We proposed and realized a room-temperature operated, all electrically driving and detecting, sensitive and fast thermometer structure using a doubly clamped microelectromechanical (MEMS) resonator for bolometer applications. When a terahertz (THz) radiation is incident on a NiCr film absorber deposited on the MEMS beam surface, a stress is generated in the beam due to thermal expansion, leading to a reduction in the mechanical resonance frequency. The MEMS detects the shift in its resonance frequency caused by heating and works as a very sensitive bolometer. In order to achieve a broad and continuous response spectrum in the THz range, we fabricated the MEMS bolometer on a high-resistivity Si substrate, using a wafer-bonding technique. In this presentation, we will discuss how the responsivity spectra of the GaAs MEMS bolometers are affected by the substrate effect.

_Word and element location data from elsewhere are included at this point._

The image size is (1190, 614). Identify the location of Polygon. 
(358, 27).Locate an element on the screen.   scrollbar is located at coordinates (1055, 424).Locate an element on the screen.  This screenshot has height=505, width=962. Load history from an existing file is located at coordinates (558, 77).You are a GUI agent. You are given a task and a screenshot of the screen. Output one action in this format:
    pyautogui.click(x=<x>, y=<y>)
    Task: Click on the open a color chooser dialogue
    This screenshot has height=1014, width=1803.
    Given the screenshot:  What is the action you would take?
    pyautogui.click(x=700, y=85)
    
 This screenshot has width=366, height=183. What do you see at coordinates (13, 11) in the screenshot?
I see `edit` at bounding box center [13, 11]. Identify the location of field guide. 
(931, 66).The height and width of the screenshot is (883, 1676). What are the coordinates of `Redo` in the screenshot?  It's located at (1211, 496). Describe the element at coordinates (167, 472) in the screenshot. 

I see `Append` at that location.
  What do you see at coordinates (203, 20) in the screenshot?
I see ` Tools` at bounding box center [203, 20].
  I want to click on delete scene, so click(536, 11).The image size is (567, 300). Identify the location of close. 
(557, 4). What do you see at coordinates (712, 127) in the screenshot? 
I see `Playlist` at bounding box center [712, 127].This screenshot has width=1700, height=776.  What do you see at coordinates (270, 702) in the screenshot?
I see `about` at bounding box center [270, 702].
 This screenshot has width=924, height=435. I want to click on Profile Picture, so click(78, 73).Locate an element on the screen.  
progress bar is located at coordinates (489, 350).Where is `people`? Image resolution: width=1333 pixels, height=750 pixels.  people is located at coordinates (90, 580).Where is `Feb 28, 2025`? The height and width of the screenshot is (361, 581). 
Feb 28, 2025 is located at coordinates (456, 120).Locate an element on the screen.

The MEMS bolometer fabricated on a high-resistivity Si substrate exhibits a large responsivity in the range of 230-330 cm^-1, where the responsivity vanishes in the standard MEMS bolometers fabricated on a GaAs substrate. This is a great advantage of using Si substrates for the THz range. However, we have found that two sharp peaks appear near the TO and LO phonon frequencies. To understand the origin of the new responsivity peaks, we have theoretically calculated the absorption spectrum of a 1-μm-thick GaAs film, using the Drude-Lorentz dispersion model.
We found that the imaginary part of the permittivity of GaAs has a sharp peak at the TO frequency, leading to a large absorption. At the same time, the real part becomes negative between the TO and LO frequencies (the Reststrahlen band), leading to a strong reflection of THz radiation. As a result, the responsivity spectrum of the MEMS bolometer fabricated on a Si substrate exhibits a double peak structure.